-------- PAGE EXTRACT
I briefly mentioned Quester Group, Inc. v. DI S.A., D2010-1950 (WIPO February 14, 2011) in my Tuesday March 15 Note and think it worth another visit. The Complainant is in the business of selling guitars; the Respondent is in the business of aggregating links for buyers of guitars. It is mainly interesting because of the split decision in the Respondent’ favor. The majority noted that “[t]he dividing line can be difficult to draw,” particularly where the trademark is composed of a descriptive phrase, ULTIMATE GUITAR. In this respect, the problem is self created. “In fact, it is the very ability to draw consumers by the descriptiveness that leads mark owners to choose such terms in the first place.” For a trademark holder of generic and descriptive terms it must present evidence of targeting, which was lacking in Quester Group’s record.

The record in Quester Group revealed that the Respondent acquired the domain name prior to the registration of the trademark. In itself, this would not prevent a complainant from maintaining a UDRP proceeding if shows common law rights to the term. In fact, “[t]he [Quester] Complainant provided copies of six United States trademark registrations as Exhibits to its Complaint. Three of these registrations are on the Supplemental Register; the other three are on the Principal Register but refer to Section 2(F).” This signifies for the Section2(F) registrations that the phrase ULTIMATE GUITAR was registrable only because the Complainant established secondary meaning to the mark. “Registration of a mark on the Supplemental Register … constitute[s] an admission that the mark is merely descriptive,” 15 U.S.C. § 1115(a), although it does not preclude proof of acquired distinctiveness, 15 U.S.C. § 1095.

Registering a descriptive term is not for that reason alone evidence of abusive registration. More is required. In this case, “Respondent supplied evidence of its business model which is based on registration and monetization of domains that use terms of common meaning.” The majority noted that

Because many marks are based on commonly used words, such a business model will quite likely occasionally register domain names that are identical or similar to someone’s mark somewhere in the world.

The question is whether the domain name was acquired for an illicit reason to take advantage of the trademark. “In this case,” (noted the dissent) “the website at the disputed domain name links to websites and itself contains material that is directly competitive with the Complainant’s business.” He offers the following analogy:

The majority would say, for example, that a website at a domain name “ultimateapple.com” that has PPC links to a website about fruit would be legitimate. I agree. However, in my view, that a website at a domain name “ultimateapple.com” that has some PPC links to a website about fruit and other PPC links to a website about computers would not be legitimate. I believe that, applying the rationale of the majority decision, that the majority would find otherwise.

The dissent concluded that the Respondent “is intentionally capitalizing on the similarity between the Complainant’s trademarks and the disputed domain name and the confusion caused to Internet users.”

The majority’s belief that the Complainant’s argument is weakened because the Respondent acquired the domain as part of a sizable portfolio purchased from another dealer is challengeable and not satisfactory because domainers have a duty on acquisition – remember acquisition = registration – to investigate whether any domain in a “sizable portfolio” infringed “upon or otherwise violate[d] the rights of any third party.” There was no evidence of any investigation in Quester Group.
----------------
TO BE DONE: Decide whether each statement below agrees with the passage on Quester Group above: (a) the Respondent acquired the domain name before the trademark was registered; (b) all six of the Complainant's United States trademark registrations are on the Principal Register; (c) the dissent found the website at the disputed domain name unrelated to the Complainant's business. Answer yes or no for each, quoting the words of the passage that decide it.
-------- RECORD EXTRACTS
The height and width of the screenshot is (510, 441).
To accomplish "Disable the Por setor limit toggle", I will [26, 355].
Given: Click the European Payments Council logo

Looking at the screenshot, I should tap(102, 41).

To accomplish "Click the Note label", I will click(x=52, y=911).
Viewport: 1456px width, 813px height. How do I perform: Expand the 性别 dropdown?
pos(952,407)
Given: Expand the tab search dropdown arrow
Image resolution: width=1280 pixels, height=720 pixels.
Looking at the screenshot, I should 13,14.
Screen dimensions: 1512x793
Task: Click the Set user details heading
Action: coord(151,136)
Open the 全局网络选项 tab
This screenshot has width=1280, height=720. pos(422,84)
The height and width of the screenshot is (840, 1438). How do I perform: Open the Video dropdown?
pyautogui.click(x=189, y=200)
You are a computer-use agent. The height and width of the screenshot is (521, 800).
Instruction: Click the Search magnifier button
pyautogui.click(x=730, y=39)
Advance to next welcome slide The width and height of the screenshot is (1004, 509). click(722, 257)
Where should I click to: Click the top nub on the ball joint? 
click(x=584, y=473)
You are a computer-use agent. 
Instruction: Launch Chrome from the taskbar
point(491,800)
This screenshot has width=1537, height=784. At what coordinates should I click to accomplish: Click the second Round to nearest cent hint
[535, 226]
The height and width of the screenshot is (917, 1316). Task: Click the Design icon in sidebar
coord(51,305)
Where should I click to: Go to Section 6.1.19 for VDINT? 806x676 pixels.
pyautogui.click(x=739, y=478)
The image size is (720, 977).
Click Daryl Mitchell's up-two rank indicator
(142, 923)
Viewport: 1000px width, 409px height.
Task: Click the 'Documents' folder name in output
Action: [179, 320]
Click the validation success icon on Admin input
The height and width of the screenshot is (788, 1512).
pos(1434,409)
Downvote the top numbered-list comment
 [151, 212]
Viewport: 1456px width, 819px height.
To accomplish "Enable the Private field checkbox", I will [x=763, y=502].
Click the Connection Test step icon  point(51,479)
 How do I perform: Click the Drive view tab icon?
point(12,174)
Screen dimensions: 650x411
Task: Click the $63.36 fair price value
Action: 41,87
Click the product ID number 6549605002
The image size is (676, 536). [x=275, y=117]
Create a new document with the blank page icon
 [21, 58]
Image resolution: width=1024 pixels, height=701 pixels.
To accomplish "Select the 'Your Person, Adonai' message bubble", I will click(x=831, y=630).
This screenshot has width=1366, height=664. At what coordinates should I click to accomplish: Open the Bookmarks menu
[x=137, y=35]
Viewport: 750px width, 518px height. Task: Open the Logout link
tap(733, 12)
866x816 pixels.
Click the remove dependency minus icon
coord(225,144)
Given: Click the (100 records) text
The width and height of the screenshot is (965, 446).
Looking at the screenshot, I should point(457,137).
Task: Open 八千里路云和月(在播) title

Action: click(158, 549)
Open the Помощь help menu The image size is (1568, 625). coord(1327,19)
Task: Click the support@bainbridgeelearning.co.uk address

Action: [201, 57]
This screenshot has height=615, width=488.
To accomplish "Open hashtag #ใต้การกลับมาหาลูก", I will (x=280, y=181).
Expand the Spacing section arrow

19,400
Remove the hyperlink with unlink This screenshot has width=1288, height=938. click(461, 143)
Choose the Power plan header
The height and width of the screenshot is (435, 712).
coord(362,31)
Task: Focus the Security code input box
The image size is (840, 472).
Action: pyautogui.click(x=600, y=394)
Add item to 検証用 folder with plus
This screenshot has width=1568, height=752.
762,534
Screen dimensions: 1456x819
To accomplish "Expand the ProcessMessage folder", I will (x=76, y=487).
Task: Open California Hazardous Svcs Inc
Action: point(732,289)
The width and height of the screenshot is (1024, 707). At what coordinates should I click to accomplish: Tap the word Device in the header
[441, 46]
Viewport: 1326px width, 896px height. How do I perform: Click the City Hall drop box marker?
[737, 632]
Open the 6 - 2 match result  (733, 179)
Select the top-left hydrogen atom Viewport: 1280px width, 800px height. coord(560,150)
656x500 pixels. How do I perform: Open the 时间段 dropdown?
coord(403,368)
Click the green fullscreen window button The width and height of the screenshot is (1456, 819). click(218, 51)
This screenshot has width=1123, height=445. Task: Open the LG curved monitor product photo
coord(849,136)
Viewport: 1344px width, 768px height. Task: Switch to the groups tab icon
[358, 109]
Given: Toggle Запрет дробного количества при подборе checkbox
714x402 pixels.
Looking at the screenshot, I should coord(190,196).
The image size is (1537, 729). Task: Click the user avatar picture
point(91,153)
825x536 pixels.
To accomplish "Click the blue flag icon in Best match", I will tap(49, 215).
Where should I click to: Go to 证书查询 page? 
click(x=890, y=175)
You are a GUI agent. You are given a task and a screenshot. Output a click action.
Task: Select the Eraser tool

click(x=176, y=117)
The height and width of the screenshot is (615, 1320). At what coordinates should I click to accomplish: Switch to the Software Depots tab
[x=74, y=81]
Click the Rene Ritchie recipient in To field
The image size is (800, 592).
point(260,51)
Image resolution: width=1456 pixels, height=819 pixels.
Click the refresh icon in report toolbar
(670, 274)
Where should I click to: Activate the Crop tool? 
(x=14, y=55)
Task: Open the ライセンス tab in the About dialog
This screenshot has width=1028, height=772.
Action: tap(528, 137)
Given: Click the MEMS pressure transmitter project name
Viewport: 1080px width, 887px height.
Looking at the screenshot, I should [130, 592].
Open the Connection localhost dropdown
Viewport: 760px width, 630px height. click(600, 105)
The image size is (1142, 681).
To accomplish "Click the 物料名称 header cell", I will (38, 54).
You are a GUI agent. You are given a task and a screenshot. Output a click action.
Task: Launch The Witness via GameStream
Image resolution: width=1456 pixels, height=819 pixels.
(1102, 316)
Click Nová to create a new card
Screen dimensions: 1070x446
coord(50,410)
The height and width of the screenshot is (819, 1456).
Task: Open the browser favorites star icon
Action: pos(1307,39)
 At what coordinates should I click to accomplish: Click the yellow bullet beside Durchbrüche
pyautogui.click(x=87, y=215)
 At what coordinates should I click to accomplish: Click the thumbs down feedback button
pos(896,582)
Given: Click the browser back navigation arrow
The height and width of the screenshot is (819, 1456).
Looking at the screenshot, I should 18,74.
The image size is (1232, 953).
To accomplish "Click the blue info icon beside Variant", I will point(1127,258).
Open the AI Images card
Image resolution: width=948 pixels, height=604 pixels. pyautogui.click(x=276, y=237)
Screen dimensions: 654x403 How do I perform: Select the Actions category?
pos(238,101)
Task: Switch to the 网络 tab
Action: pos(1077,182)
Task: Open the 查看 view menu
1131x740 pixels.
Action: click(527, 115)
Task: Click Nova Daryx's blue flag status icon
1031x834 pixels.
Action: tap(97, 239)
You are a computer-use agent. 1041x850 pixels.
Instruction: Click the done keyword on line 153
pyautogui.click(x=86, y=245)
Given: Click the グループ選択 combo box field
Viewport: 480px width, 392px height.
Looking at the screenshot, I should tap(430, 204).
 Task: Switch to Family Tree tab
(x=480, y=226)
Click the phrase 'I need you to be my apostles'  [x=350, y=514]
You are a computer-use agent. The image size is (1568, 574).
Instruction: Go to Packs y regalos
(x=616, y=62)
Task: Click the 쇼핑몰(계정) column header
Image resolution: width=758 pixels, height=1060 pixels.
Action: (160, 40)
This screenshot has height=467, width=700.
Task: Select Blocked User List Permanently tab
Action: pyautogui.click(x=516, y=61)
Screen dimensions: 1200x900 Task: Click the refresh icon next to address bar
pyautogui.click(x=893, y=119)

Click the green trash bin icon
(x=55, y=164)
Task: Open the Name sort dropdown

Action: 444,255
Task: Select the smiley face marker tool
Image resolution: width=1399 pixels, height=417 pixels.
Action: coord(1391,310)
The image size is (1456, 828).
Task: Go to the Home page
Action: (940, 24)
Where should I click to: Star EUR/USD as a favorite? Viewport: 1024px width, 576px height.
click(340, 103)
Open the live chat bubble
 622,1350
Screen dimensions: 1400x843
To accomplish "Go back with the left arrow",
----------------
RESPONSE:
(a) Yes: "the Respondent acquired the domain name prior to the registration of the trademark."
(b) No: "Three of these registrations are on the Supplemental Register; the other three are on the Principal Register but refer to Section 2(F)."
(c) No: "the website at the disputed domain name links to websites and itself contains material that is directly competitive with the Complainant’s business."